Why might there be such divergent results? An interesting explanation is that different tasks have different capacity limits on the processing of multiple stimuli. For example, simple detection and word categorization have been shown to have different capacity limits (Pashler & Badgio, 1987; Scharff et al., 2011). These findings, taken together with the results of the current study, are consistent with selective perception for more complex tasks, and selective decision for simple detection.

Another explanation is that temporal uncertainty might have varied with SOA. Decreases in temporal uncertainty increase accuracy (Lasley & Cohn, 1981) and decrease response time (Niemi & Näätänen, 1981). Furthermore, some have shown that decreases in temporal uncertainty decrease cueing effects (Gould, Wolfgang, & Smith, 2007). In our experiments, a sequence of warning tones and fiducial markers minimized temporal and spatial uncertainty. Our pilot studies indicated that minimizing uncertainty was necessary to prevent changes in performance as a function of SOA.
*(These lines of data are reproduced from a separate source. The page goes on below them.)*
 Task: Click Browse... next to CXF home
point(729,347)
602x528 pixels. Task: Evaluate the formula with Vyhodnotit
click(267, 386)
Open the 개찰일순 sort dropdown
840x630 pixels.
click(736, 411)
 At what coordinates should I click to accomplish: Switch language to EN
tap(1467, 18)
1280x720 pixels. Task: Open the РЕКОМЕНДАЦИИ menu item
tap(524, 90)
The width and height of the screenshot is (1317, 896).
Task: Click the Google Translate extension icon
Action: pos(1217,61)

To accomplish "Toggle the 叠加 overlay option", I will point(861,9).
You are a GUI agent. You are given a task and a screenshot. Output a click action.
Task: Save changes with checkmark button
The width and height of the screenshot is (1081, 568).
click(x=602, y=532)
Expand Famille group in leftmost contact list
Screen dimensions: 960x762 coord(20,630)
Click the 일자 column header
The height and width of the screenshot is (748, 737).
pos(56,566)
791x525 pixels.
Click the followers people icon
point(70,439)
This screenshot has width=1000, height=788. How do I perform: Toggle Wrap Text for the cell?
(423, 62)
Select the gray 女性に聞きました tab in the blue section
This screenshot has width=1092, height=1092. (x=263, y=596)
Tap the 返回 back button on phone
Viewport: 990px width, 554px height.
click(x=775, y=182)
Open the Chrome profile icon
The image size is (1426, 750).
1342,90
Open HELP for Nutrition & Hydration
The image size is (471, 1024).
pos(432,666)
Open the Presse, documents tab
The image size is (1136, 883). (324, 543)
The present study has larger implications. A common view is that selective perception is sufficient to account for all effects of partially valid cueing (e.g., Denison, Heeger, et al., 2017; Nobre & Ede, 2017). Based on our results, and the results we have cited in the literature, we argue that selective perception alone can be rejected. Instead, theories are needed that include a role for both selective decision and selective perception.

Conclusion

The simultaneous–sequential paradigm was adapted to distinguish two hypotheses for selective attention: selective perception versus selective decision. For a detection-like coarse orientation discrimination task with endogenous cues and clear displays, the results were consistent with selective decision and not selective perception. Other studies using different tasks have found contrary results. While the differences among these studies need to be sorted out, we argue that one can reject selective perception as the universal account of partially valid cueing.